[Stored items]
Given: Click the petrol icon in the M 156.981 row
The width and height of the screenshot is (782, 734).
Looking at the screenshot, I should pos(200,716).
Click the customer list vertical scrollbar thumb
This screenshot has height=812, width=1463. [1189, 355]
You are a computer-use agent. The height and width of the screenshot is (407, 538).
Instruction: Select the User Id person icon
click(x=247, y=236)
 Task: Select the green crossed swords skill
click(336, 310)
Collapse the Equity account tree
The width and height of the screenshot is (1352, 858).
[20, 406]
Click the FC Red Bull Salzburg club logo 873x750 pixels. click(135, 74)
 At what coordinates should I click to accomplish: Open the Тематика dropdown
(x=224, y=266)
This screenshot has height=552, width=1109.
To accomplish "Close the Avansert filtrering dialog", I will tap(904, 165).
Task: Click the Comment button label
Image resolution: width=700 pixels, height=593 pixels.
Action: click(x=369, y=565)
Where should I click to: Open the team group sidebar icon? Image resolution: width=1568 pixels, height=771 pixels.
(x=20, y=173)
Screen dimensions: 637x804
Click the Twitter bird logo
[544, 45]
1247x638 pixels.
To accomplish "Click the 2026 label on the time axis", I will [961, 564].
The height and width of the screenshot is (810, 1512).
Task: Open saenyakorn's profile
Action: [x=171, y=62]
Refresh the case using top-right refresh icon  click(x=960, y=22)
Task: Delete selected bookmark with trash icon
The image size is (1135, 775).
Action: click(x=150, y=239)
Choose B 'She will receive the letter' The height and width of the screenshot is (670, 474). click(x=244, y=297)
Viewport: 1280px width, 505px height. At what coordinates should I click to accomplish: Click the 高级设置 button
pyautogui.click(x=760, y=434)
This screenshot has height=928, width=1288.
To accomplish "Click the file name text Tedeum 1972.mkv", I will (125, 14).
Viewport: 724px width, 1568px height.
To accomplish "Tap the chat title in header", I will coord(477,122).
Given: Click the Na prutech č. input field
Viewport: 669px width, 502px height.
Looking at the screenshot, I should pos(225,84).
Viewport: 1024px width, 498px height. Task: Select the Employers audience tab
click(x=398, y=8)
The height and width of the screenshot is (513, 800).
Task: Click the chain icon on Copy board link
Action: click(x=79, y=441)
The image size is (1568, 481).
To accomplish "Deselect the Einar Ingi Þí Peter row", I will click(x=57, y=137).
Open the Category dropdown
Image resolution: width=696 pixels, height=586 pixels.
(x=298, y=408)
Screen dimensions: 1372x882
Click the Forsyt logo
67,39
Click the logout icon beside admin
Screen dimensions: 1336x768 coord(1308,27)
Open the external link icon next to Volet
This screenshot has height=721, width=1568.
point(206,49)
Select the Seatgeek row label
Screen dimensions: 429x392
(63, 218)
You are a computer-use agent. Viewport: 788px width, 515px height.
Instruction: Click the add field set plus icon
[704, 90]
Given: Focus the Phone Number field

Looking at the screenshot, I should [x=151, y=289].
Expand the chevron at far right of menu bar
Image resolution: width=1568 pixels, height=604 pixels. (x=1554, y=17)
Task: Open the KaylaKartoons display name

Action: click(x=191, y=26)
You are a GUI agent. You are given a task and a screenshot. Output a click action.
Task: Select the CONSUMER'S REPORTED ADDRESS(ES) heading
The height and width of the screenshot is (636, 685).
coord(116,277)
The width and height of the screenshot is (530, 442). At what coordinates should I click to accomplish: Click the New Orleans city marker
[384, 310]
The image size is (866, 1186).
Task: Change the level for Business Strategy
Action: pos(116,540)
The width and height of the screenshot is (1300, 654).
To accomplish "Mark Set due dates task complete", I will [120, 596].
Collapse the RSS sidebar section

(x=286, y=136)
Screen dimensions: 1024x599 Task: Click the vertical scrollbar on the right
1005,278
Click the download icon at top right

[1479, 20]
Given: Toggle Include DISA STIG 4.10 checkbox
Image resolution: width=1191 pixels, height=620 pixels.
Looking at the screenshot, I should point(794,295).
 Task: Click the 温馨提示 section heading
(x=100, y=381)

Your instructions: Without leaving anything out, transcribe the records above exactly.

Exercise response:
Given: Click the petrol icon in the M 156.981 row
The width and height of the screenshot is (782, 734).
Looking at the screenshot, I should pos(200,716).
Click the customer list vertical scrollbar thumb
This screenshot has height=812, width=1463. [1189, 355]
You are a computer-use agent. The height and width of the screenshot is (407, 538).
Instruction: Select the User Id person icon
click(x=247, y=236)
 Task: Select the green crossed swords skill
click(336, 310)
Collapse the Equity account tree
The width and height of the screenshot is (1352, 858).
[20, 406]
Click the FC Red Bull Salzburg club logo 873x750 pixels. click(135, 74)
 At what coordinates should I click to accomplish: Open the Тематика dropdown
(x=224, y=266)
This screenshot has height=552, width=1109.
To accomplish "Close the Avansert filtrering dialog", I will tap(904, 165).
Task: Click the Comment button label
Image resolution: width=700 pixels, height=593 pixels.
Action: click(x=369, y=565)
Where should I click to: Open the team group sidebar icon? Image resolution: width=1568 pixels, height=771 pixels.
(x=20, y=173)
Screen dimensions: 637x804
Click the Twitter bird logo
[544, 45]
1247x638 pixels.
To accomplish "Click the 2026 label on the time axis", I will [961, 564].
The height and width of the screenshot is (810, 1512).
Task: Open saenyakorn's profile
Action: [x=171, y=62]
Refresh the case using top-right refresh icon  click(x=960, y=22)
Task: Delete selected bookmark with trash icon
The image size is (1135, 775).
Action: click(x=150, y=239)
Choose B 'She will receive the letter' The height and width of the screenshot is (670, 474). click(x=244, y=297)
Viewport: 1280px width, 505px height. At what coordinates should I click to accomplish: Click the 高级设置 button
pyautogui.click(x=760, y=434)
This screenshot has height=928, width=1288.
To accomplish "Click the file name text Tedeum 1972.mkv", I will (125, 14).
Viewport: 724px width, 1568px height.
To accomplish "Tap the chat title in header", I will coord(477,122).
Given: Click the Na prutech č. input field
Viewport: 669px width, 502px height.
Looking at the screenshot, I should pos(225,84).
Viewport: 1024px width, 498px height. Task: Select the Employers audience tab
click(x=398, y=8)
The height and width of the screenshot is (513, 800).
Task: Click the chain icon on Copy board link
Action: click(x=79, y=441)
The image size is (1568, 481).
To accomplish "Deselect the Einar Ingi Þí Peter row", I will click(x=57, y=137).
Open the Category dropdown
Image resolution: width=696 pixels, height=586 pixels.
(x=298, y=408)
Screen dimensions: 1372x882
Click the Forsyt logo
67,39
Click the logout icon beside admin
Screen dimensions: 1336x768 coord(1308,27)
Open the external link icon next to Volet
This screenshot has height=721, width=1568.
point(206,49)
Select the Seatgeek row label
Screen dimensions: 429x392
(63, 218)
You are a computer-use agent. Viewport: 788px width, 515px height.
Instruction: Click the add field set plus icon
[704, 90]
Given: Focus the Phone Number field

Looking at the screenshot, I should [x=151, y=289].
Expand the chevron at far right of menu bar
Image resolution: width=1568 pixels, height=604 pixels. (x=1554, y=17)
Task: Open the KaylaKartoons display name

Action: click(x=191, y=26)
You are a GUI agent. You are given a task and a screenshot. Output a click action.
Task: Select the CONSUMER'S REPORTED ADDRESS(ES) heading
The height and width of the screenshot is (636, 685).
coord(116,277)
The width and height of the screenshot is (530, 442). At what coordinates should I click to accomplish: Click the New Orleans city marker
[384, 310]
The image size is (866, 1186).
Task: Change the level for Business Strategy
Action: pos(116,540)
The width and height of the screenshot is (1300, 654).
To accomplish "Mark Set due dates task complete", I will [120, 596].
Collapse the RSS sidebar section

(x=286, y=136)
Screen dimensions: 1024x599 Task: Click the vertical scrollbar on the right
1005,278
Click the download icon at top right

[1479, 20]
Given: Toggle Include DISA STIG 4.10 checkbox
Image resolution: width=1191 pixels, height=620 pixels.
Looking at the screenshot, I should point(794,295).
 Task: Click the 温馨提示 section heading
(x=100, y=381)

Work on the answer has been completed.